#### [WORK ITEM]
Return everything from "The moral of" down to "or trust them." in the blog post about the stolen iPod, copied word for word.

Anyway (again totally out of any reasonable order) I think and speak almost at the same time now, there is little or no censoring between these two actions and I can only imagine the awkward expression on my face as I admit something to a friend or colleague that I had though but had no intention of revealing. Do I have foot in mouth disease?? haha it happens a lot.
Well a while back I was saying I couldn't pay for piano lessons cos I had my ipod stolen. I did report it to the police but the officer told me the guy I said stole it "wasn't the type" and "didn't look the sort" and as such I "must have dropped it between the taxi and the house". For the record the taxi was about 7 foot from my front door. I sat in the taxi and got my keys out my handbag as it was a heavy thunderstorm that day. I then struggled to get my suitcase from the taxi and take it to the door. The driver didn't offer to assist me in any way but it is the 21st century and women did fight for equal rights! I get in side the house put the suitcase down, nip to the bathroom say hi to cat and who proceeded to tell me he missed my tickles and then thought I should charge my ipod before I go out later. That's when I realised I didn't have my ipod or my bag with my medicine in it. Thankfully my wallet had been in my pocket. I know where the bag went and I know who took it and now has a shiny ipod with music that I seriously doubt is to his taste. But I'm a woman living in a constabulary where women have no brains and are incapable of knowing where they put things. In fact this is an area where men know best, the woman really does get chained to the sink and is only let go for certain other services and to take the kids to school. So it's gone.
The moral of that story-the police are still sexist and suffer from a disease called i can't really be bothered, much like me.
So it's really no surprise that when I bought an ipod on eBay it turned out to be a fraud. I lost my 170 quid but decided there was no point even telling the police. om on the other hand being an ex cop himself said I should. Having pointedly refused he reported it and ta-da! yet again the police were not bothered or interested. they even told him to track down where the money had ended up for them if he wanted them to persue it. What do they get paid for? I know not all police are the same but there is little wonder people don't like, respect or trust them.
I might try again at the booking piano lessons thing, after I get back from holiday depends on how much money we have left. My ultimate goal is to be able to write music, good stuff not the basic sort of thing I contritely force my fingers to tap out now. I think it should help my normal writing too as I will have a better grasp of how the two aspects come together. well that's the idea anyway.
Today I am listening to Fallout Boy-Take This To Your Grave. I love the anger and complete vitriol of Pete's lyrics their bitter sentiments contrast the sweet guitar riffs and catchy melodies. My current favourite on that album is a tie. Tell That Mick... is superb and the chorus is just deliciously angry whereas Dead on Arrival is a softer tune that strikes a chord with how I feel.

Dataset entries:
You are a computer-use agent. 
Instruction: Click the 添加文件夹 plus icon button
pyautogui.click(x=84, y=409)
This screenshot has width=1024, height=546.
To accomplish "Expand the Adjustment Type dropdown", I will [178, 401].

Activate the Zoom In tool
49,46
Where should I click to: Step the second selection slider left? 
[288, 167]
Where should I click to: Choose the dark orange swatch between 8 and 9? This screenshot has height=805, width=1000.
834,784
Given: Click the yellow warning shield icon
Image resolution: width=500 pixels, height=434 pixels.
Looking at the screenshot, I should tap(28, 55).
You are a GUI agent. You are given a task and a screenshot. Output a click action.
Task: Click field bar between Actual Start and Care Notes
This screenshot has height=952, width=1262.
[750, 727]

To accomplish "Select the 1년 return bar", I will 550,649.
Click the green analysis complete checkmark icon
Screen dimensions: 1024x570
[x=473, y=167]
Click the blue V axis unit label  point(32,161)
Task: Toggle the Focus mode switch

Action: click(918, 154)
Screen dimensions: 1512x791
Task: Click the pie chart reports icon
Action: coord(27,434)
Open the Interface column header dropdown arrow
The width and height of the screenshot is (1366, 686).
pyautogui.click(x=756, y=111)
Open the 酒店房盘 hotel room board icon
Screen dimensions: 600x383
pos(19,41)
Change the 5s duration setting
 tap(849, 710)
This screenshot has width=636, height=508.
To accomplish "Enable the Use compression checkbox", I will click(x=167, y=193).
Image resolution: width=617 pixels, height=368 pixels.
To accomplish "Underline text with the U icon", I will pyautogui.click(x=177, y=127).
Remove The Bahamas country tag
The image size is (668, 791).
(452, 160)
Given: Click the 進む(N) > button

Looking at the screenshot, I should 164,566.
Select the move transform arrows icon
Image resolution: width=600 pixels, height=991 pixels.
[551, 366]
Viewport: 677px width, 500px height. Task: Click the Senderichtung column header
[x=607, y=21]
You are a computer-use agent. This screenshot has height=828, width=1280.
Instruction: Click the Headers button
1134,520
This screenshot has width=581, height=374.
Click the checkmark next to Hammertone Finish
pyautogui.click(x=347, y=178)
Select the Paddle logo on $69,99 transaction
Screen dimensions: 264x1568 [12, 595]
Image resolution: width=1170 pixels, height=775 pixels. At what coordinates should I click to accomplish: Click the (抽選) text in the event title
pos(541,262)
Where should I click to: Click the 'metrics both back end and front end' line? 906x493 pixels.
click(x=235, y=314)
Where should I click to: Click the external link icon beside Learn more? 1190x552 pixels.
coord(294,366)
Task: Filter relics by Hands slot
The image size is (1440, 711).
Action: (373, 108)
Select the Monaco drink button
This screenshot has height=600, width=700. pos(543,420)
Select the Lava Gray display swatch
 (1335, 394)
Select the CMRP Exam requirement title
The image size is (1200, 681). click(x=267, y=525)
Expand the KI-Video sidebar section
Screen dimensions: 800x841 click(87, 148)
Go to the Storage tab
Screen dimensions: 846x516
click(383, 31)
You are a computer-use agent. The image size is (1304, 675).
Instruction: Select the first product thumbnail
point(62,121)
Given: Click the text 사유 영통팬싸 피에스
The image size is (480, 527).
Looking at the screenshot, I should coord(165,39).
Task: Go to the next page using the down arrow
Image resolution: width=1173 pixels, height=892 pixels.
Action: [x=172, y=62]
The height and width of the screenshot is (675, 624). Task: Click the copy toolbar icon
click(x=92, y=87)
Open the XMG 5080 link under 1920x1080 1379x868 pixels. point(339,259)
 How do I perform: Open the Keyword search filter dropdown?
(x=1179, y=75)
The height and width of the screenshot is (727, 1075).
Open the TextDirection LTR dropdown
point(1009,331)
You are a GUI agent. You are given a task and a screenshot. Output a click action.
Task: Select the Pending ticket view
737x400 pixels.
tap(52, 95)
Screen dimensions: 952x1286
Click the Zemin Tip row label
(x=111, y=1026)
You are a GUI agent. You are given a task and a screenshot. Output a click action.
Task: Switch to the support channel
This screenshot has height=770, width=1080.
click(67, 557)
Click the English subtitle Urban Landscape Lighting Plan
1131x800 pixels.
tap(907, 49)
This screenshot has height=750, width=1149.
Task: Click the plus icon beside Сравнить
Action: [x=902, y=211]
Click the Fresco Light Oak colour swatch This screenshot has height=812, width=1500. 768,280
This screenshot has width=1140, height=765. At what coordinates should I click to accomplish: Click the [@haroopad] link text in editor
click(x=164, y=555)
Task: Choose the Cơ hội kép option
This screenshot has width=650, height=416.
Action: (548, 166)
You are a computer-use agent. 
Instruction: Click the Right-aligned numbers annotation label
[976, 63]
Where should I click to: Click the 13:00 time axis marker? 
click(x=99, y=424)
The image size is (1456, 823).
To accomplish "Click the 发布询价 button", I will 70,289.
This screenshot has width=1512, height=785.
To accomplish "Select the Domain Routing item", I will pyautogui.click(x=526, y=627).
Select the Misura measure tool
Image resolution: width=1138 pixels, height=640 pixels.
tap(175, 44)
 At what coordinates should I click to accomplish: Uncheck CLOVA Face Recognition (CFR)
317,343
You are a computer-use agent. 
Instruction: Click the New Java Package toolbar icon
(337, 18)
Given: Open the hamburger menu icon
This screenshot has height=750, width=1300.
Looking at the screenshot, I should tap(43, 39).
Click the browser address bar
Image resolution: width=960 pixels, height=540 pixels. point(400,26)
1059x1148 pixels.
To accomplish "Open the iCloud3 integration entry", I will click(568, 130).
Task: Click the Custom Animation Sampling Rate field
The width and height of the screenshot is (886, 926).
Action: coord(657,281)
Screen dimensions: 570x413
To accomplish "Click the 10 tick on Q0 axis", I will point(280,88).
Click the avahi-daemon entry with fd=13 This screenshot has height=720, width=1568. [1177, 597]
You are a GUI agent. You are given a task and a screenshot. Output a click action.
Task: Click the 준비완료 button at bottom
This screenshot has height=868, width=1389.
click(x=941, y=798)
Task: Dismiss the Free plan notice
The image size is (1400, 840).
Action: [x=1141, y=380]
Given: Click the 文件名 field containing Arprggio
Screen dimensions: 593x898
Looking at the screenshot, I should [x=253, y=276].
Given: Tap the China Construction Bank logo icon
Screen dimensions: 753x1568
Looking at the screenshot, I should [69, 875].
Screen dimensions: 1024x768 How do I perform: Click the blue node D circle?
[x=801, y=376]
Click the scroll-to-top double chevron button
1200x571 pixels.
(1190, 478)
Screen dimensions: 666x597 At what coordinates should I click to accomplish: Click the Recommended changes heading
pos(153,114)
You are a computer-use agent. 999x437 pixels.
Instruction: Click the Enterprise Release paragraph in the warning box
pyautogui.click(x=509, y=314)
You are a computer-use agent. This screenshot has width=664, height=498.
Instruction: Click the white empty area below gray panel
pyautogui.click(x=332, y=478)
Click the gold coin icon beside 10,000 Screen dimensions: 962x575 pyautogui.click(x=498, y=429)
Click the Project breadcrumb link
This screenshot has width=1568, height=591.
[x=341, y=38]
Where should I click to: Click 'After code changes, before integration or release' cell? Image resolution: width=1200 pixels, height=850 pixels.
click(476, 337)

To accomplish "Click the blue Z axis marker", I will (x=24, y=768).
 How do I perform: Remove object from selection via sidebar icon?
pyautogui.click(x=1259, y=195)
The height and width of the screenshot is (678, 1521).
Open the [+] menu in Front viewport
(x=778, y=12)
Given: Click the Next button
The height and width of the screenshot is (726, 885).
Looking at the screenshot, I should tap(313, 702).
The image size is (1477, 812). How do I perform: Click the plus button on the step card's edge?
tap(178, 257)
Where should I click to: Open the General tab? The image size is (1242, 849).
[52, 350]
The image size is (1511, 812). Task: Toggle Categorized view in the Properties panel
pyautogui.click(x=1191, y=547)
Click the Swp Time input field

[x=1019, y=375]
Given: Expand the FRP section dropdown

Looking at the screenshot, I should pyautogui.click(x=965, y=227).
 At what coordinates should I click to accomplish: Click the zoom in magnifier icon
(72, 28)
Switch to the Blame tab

#### [FINISHED TASK]
The moral of that story-the police are still sexist and suffer from a disease called i can't really be bothered, much like me.
So it's really no surprise that when I bought an ipod on eBay it turned out to be a fraud. I lost my 170 quid but decided there was no point even telling the police. om on the other hand being an ex cop himself said I should. Having pointedly refused he reported it and ta-da! yet again the police were not bothered or interested. they even told him to track down where the money had ended up for them if he wanted them to persue it. What do they get paid for? I know not all police are the same but there is little wonder people don't like, respect or trust them.